National Australia Aims to Overtake AMP With Nippon Ventureby and
Premium on two life-insurance products dropped by up to 15%
NAB-Nippon Life venture seeks to take No. 1 spot in premiums
The two companies want to “build the number one life insurer in Australia” to overtake market leader AMP Ltd. in gross premiums written, Chief Executive Officer Andrew Thorburn said in an interview in Tokyo Sunday, without giving a specific timeframe.
“We’ve got a mutual, common interest in this venture succeeding,” Thorburn said. “Nippon are going to bring world-class excellence in product innovation in life insurance, which means our clients are going to get continual upgrades from the best.”
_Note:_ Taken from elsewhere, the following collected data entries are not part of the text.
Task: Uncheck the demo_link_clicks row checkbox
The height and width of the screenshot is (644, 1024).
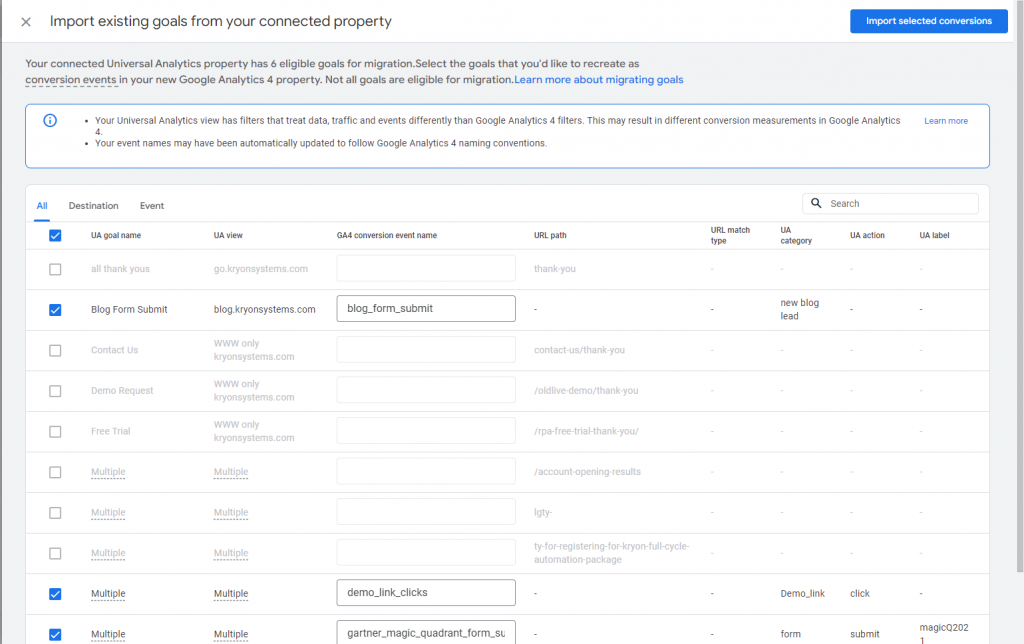Action: [55, 594]
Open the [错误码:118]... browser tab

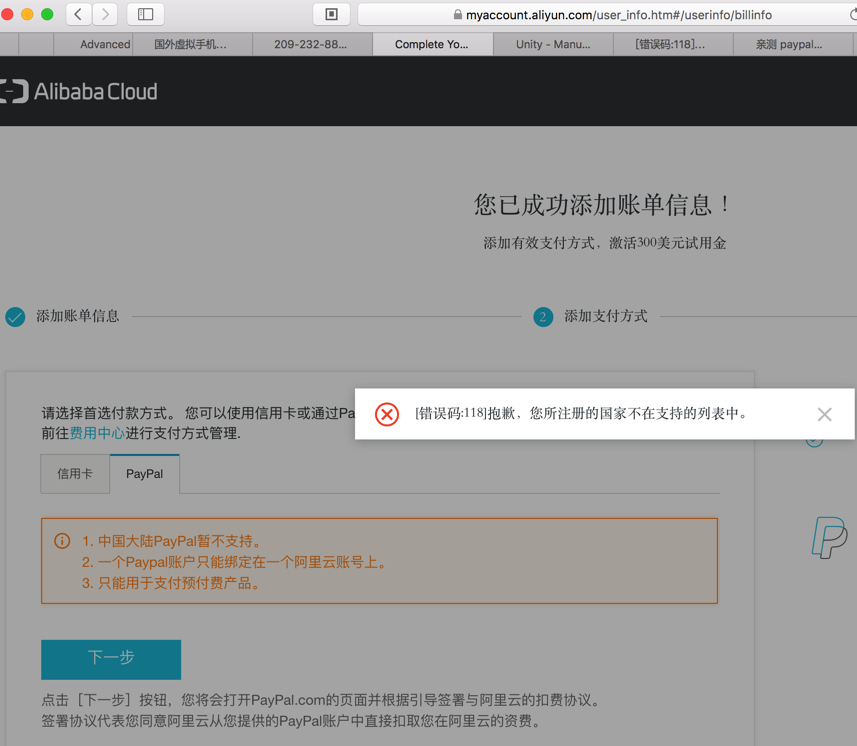(x=670, y=44)
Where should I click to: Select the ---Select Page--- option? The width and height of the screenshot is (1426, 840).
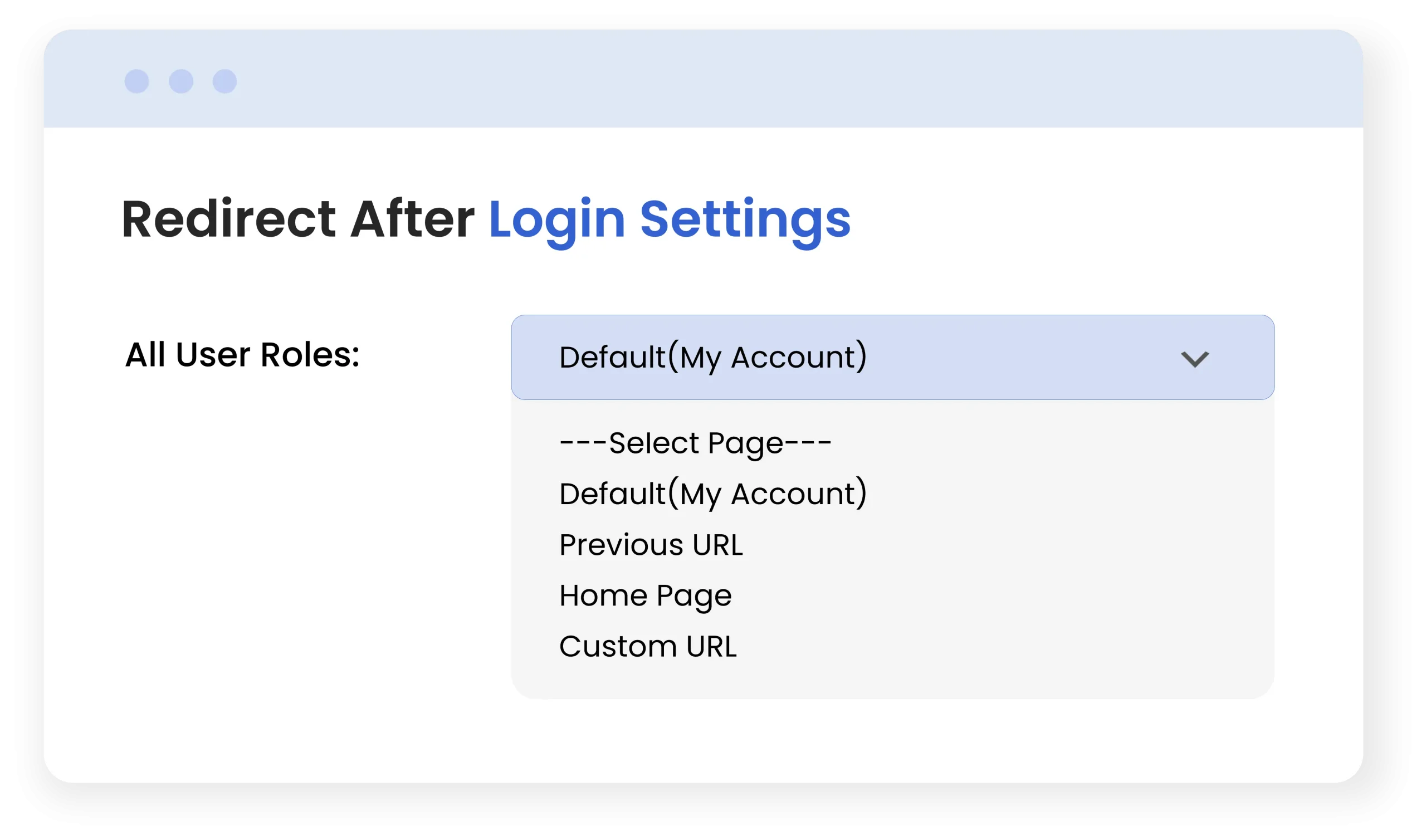695,443
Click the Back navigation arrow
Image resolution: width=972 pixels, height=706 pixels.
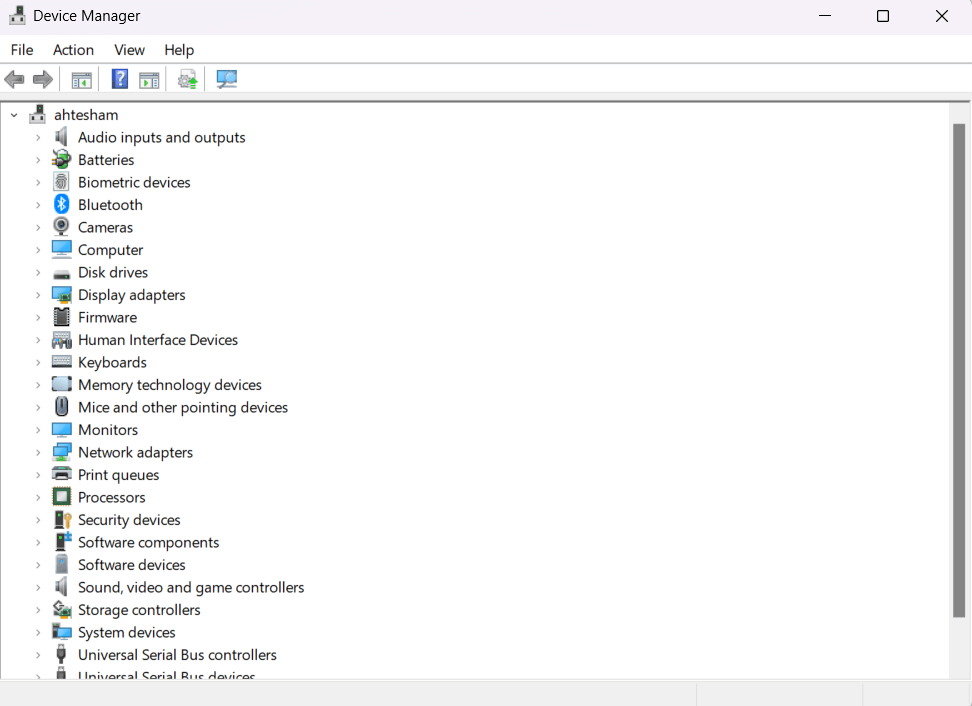[x=14, y=79]
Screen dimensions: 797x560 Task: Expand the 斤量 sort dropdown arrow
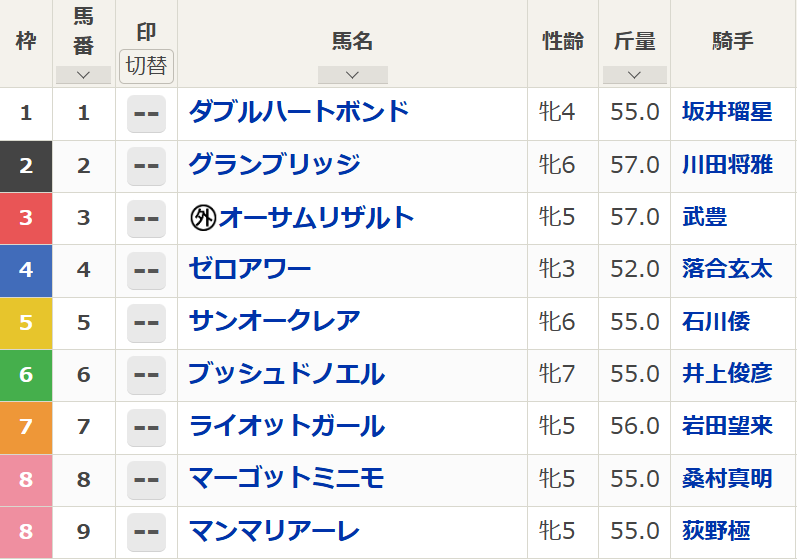click(x=634, y=75)
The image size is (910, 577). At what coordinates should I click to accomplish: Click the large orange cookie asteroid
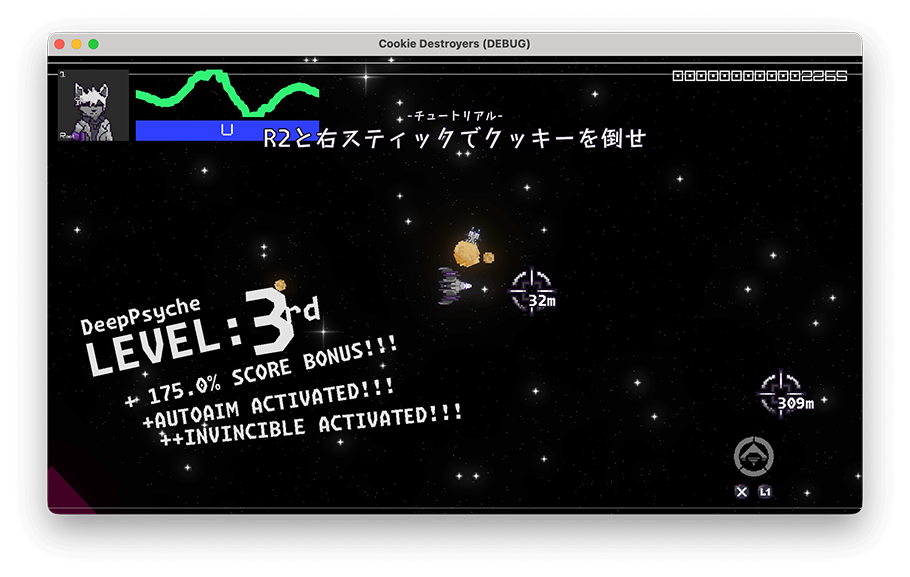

National Australia said last month it agreed to sell 80 percent of its life insurance unit to Nippon Life Insurance Co. for A$2.4 billion ($1.7 billion) as part of Thorburn’s strategy to exit underperforming units and lift measures such as return on equity and margins that have lagged behind peers. The unit has a 14 percent market share as of June 2015, second to leader AMP with 19 percent, according to data from Australian industry researcher Plan for Life on Nippon Life’s website.
MLC Insurance, a unit of National Australia, will reduce premiums for two of its main life-insurance products by as much as 15 percent from Monday, it said in an e-mailed statement. The premium reductions are meant to increase the unit’s competitiveness, it said.
The proportion of life insurance to gross domestic product was 8.6 percent in Japan in 2014, according to calculations by Bloomberg based on Swiss Re AG data. That compares to 3.8 percent in Australia. Thorburn said this give the companies room to increase penetration by coupling the product development expertise of Nippon Life with National Australia’s distribution network.
Thorburn stressed the value of common business values between the companies.“Despite the language and cultural differences, we have the ability through trust to be able to talk quickly about issues,” he said. “And you can’t buy that.”